Notto Johannes Winju Thelle:

Notto J. W. Thelle is a researcher and a musician who is currently Head of Section at OsloMet Makerspace. His PhD thesis “Mixed-Initiative Music Making”, defended at the Norwegian Academy of Music in 2022, examined the creative trade-off between user control and computational autonomy in interactive music systems. Before starting with his PhD, he was Director of NOTAM – Norwegian Centre for Technology, Art and Music in 2012–17, and Board Chairman of PNEK – Production Network for Electronic Art in Norway 2015–19.

Bernt-Isak Wærstad:

Bernt Isak Wærstad (1984) is an Oslo-based interdisciplinary artist, musician, and producer. He obtained a MA in Music Technology from the Norwegian University of Science and Technology (NTNU). Known for his fluidity in genres and mediums, Wærstad consistently ventures into the experimental frontiers of performance arts.
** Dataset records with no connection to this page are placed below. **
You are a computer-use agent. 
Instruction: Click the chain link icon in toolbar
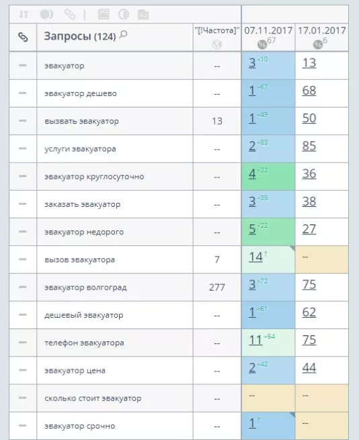70,14
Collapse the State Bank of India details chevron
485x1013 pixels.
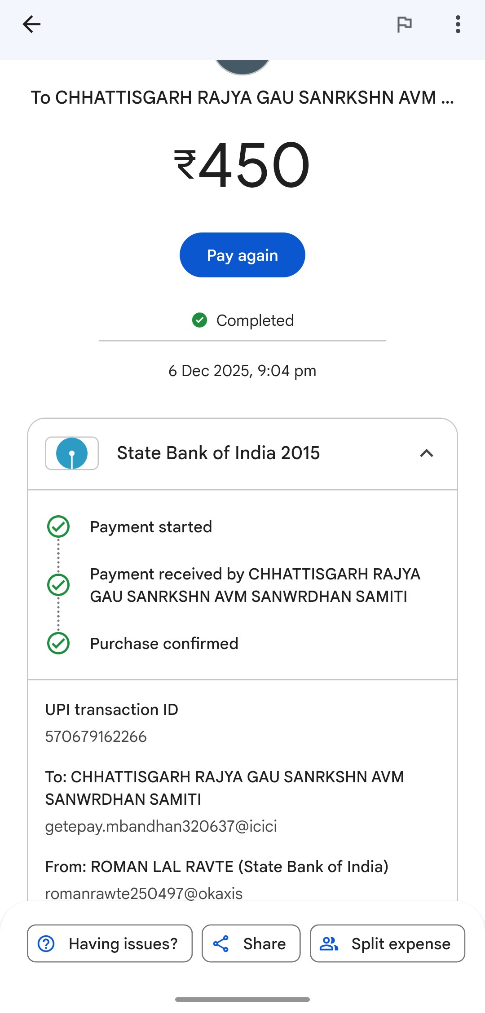tap(426, 453)
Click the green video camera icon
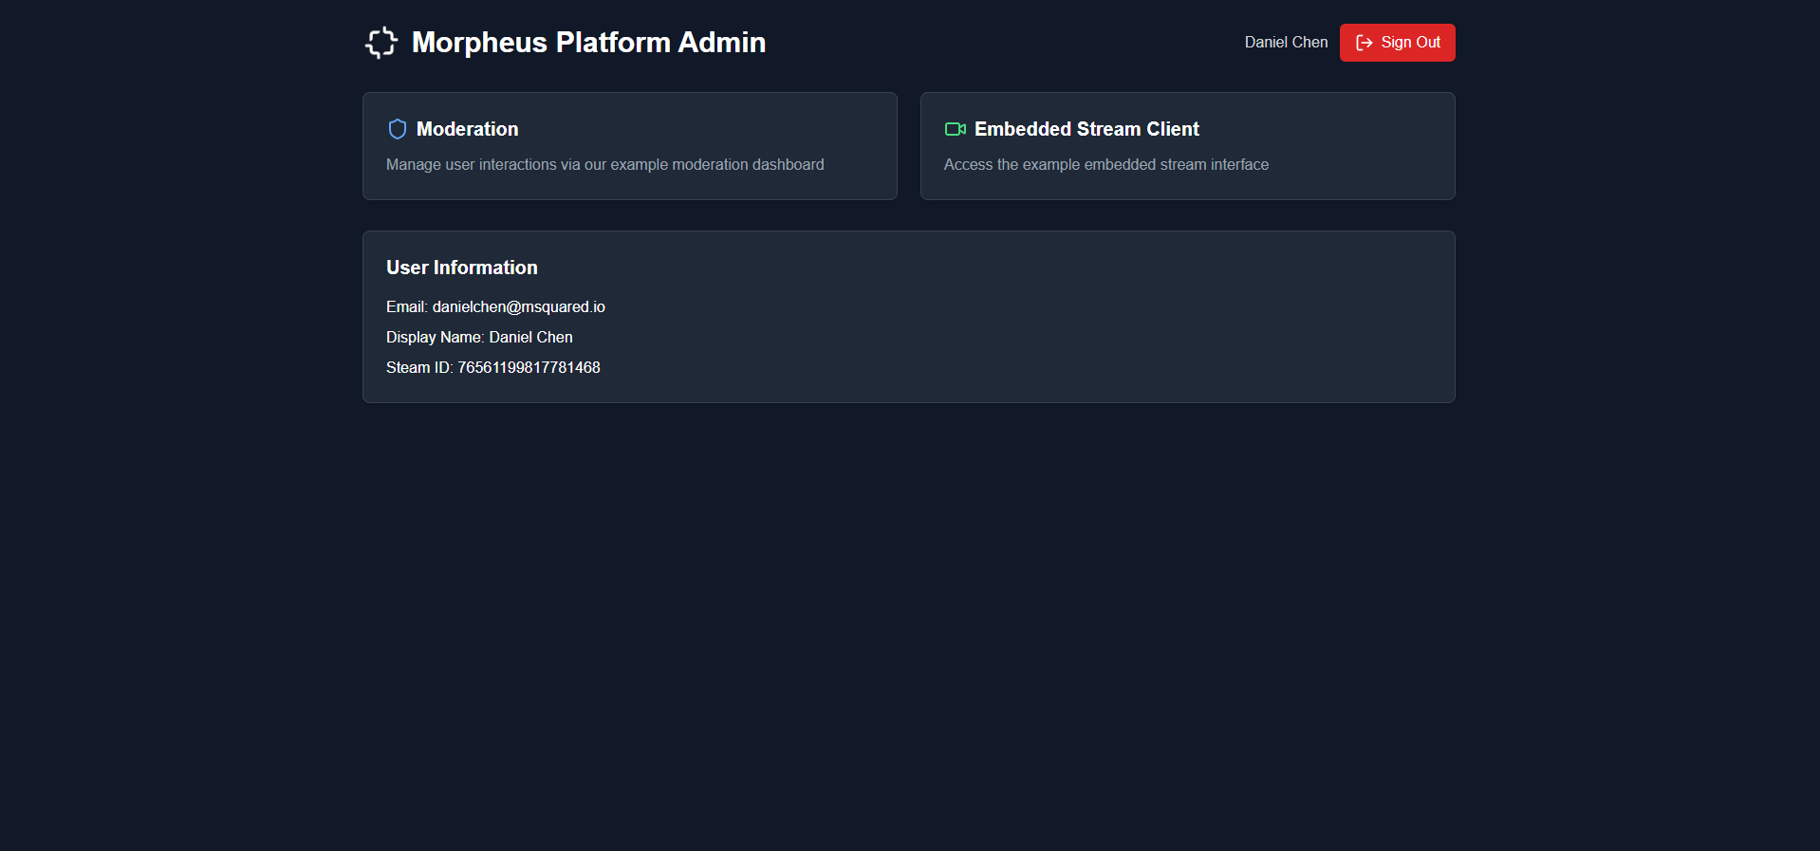 click(x=955, y=129)
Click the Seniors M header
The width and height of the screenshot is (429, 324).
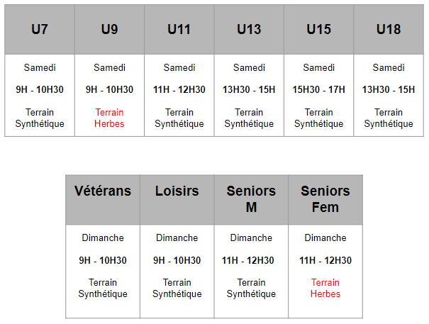coord(251,199)
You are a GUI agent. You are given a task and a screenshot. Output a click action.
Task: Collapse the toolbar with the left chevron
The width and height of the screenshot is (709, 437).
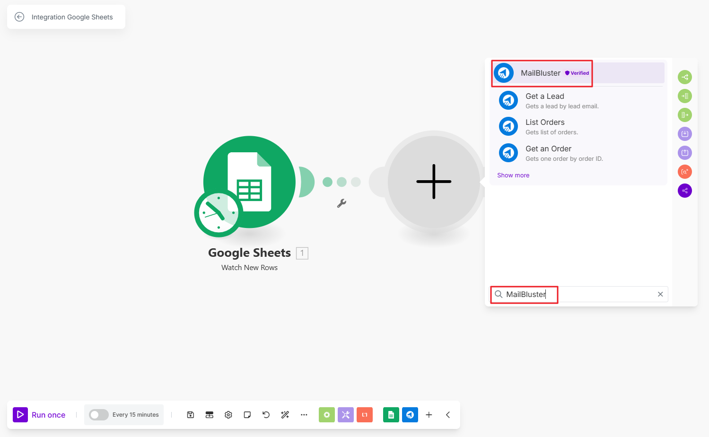(448, 415)
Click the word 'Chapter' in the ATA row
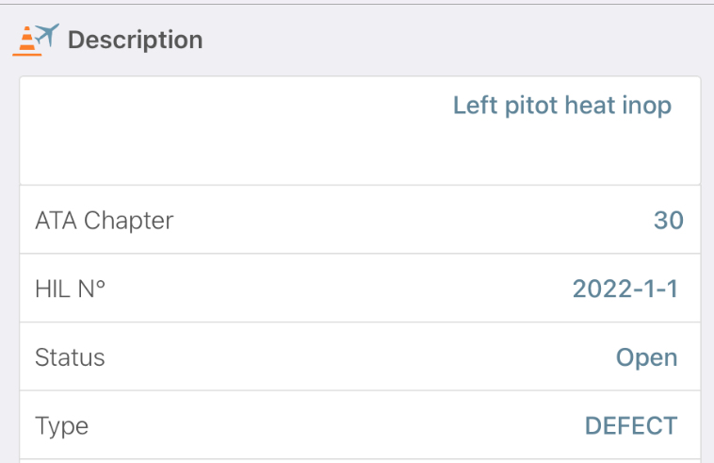This screenshot has width=714, height=463. pyautogui.click(x=129, y=222)
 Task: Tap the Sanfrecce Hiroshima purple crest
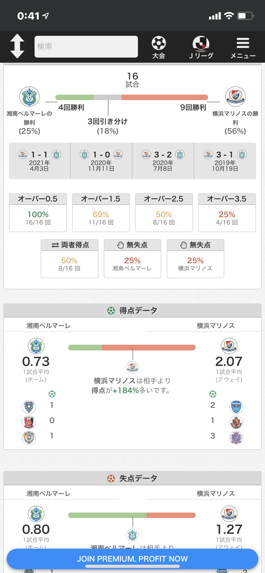click(236, 438)
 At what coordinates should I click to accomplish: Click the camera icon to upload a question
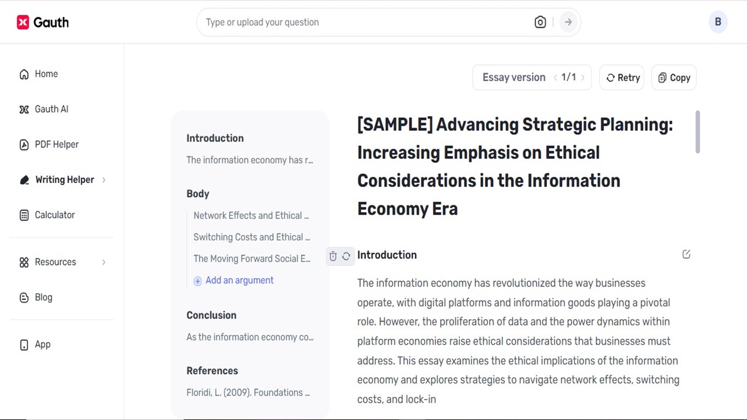540,22
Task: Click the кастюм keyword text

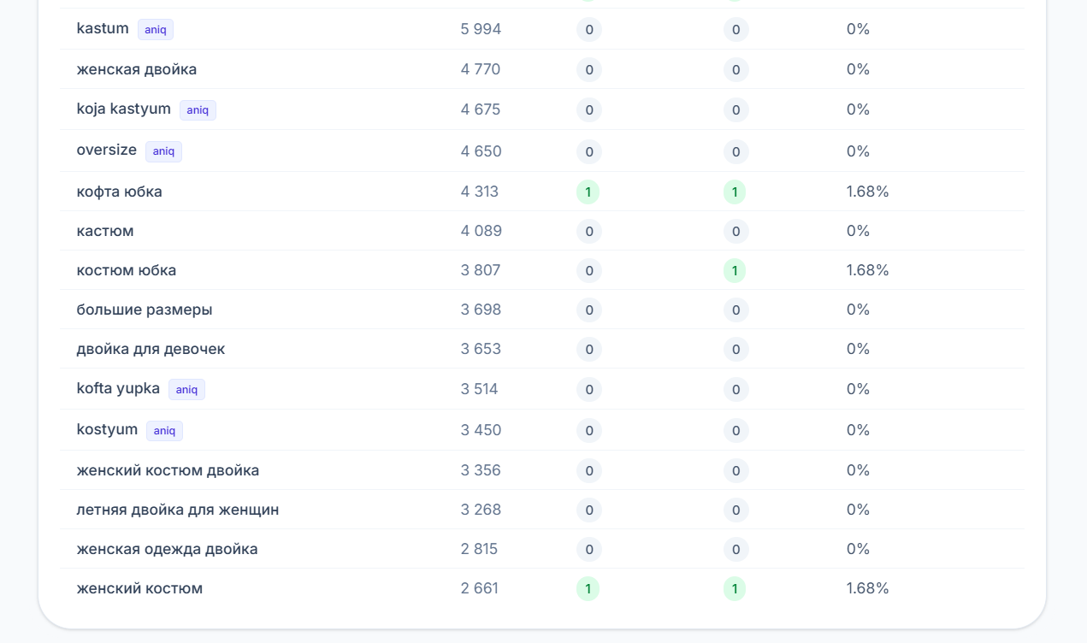Action: (x=105, y=231)
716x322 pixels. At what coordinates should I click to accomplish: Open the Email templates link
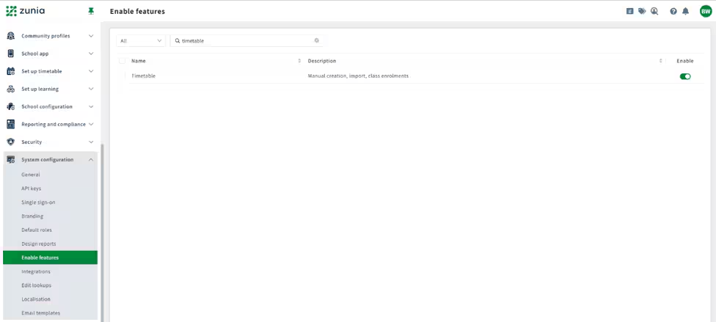(x=40, y=313)
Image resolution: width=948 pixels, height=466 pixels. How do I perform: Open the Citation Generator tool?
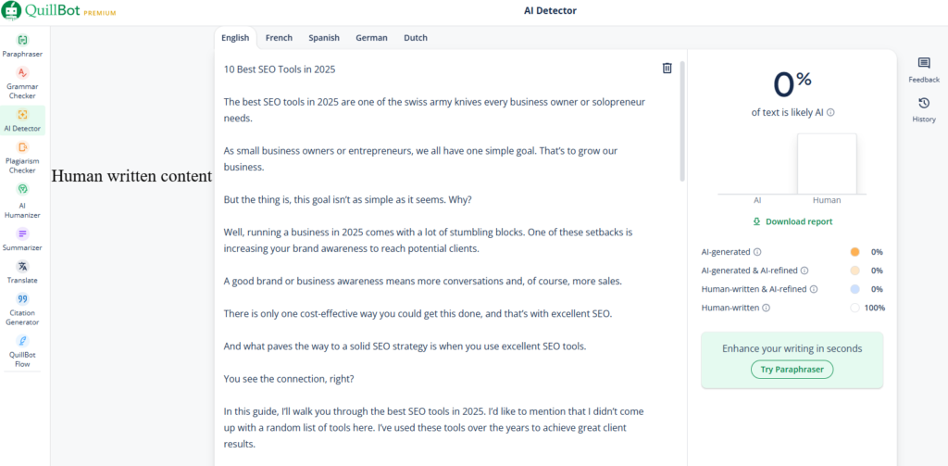coord(22,309)
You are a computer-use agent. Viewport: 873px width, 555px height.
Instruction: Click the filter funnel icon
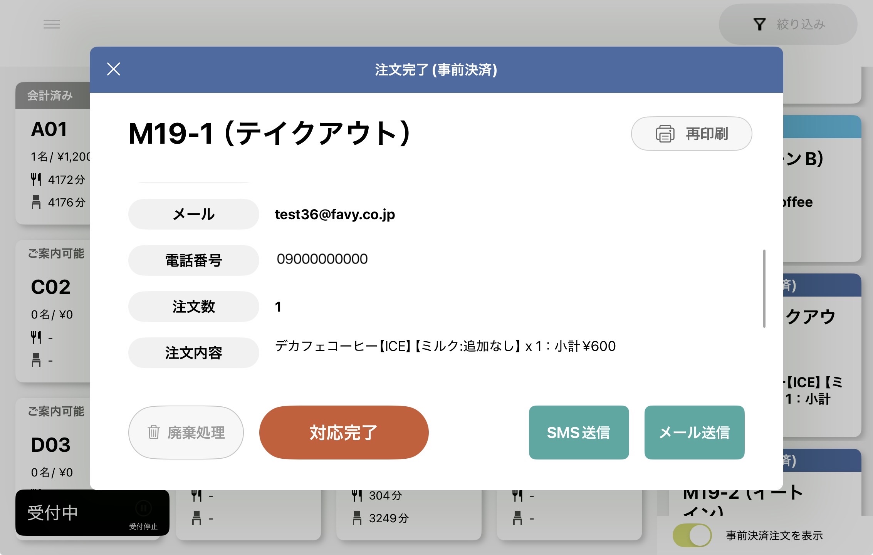pos(759,24)
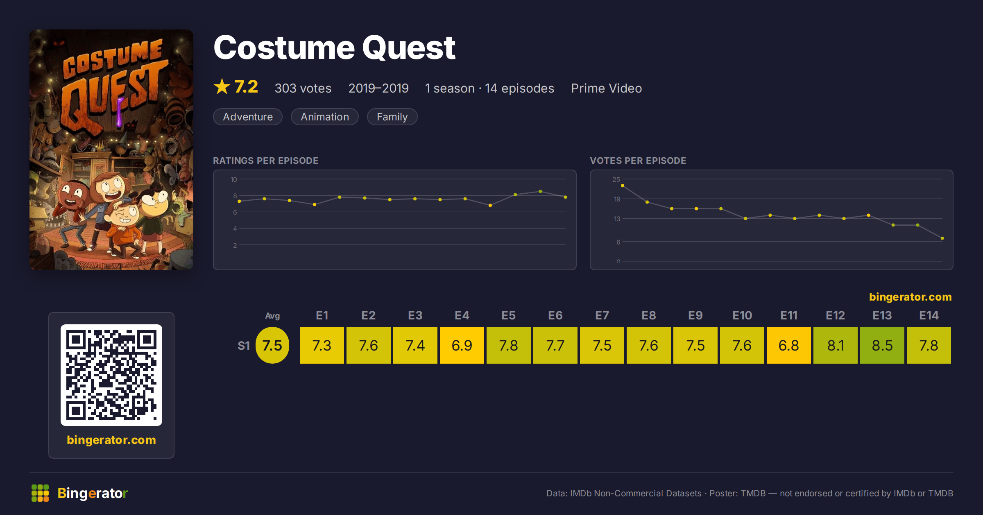The image size is (983, 516).
Task: Open the Costume Quest poster thumbnail
Action: point(111,150)
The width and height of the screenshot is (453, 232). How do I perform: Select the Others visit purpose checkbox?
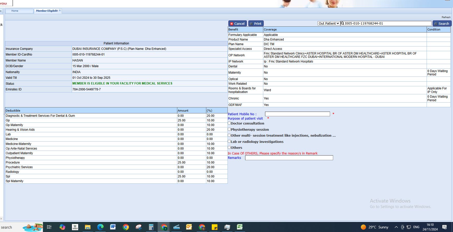(x=229, y=147)
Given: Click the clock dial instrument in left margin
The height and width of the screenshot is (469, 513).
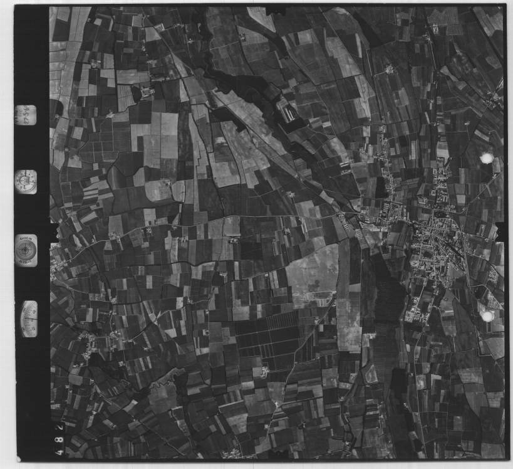Looking at the screenshot, I should click(x=26, y=181).
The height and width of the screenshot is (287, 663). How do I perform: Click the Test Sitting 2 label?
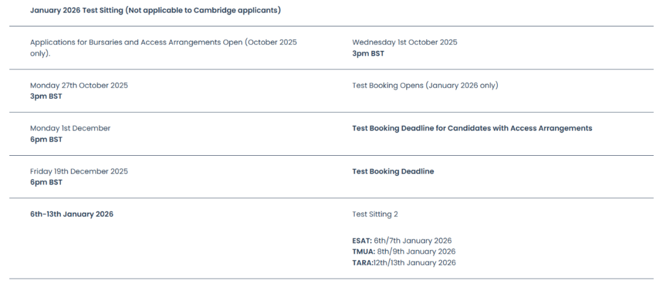point(375,214)
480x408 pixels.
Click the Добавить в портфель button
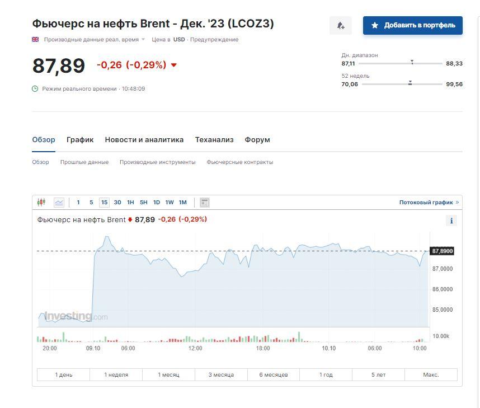(412, 26)
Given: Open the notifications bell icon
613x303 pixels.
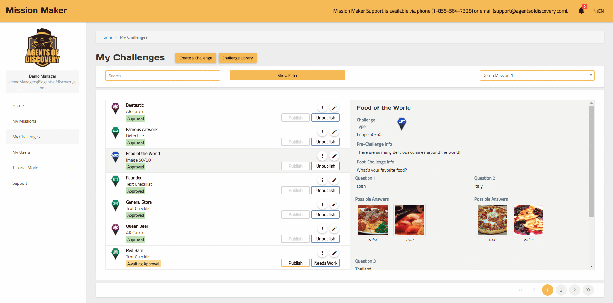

His interdisciplinary approach often leads him to assume multiple roles within a production. In addition to his solo work, Wærstad is an integral part of various enduring collaborations, including the pop duo Unganisha and the experimental sound-art-technology think tank Vingelklang

Technology as a medium lies at the core of Wærstads artistic practice and he is continuously exploring new and critical perspectives of technology’s role in the arts. In the last years, one of his main focus has been artistic co-creation with algorithms and artificial intelligence — lastly in the project Co-Creative Spaces. Wærstad has been actively involved in teaching music technology courses and workshops at NTNU, NMH, and UiO since 2011. He was awarded a government working grant for younger artists in 2018. 


Endnotes

[1] Orutu is a traditional Kenyan string instrument with only one string.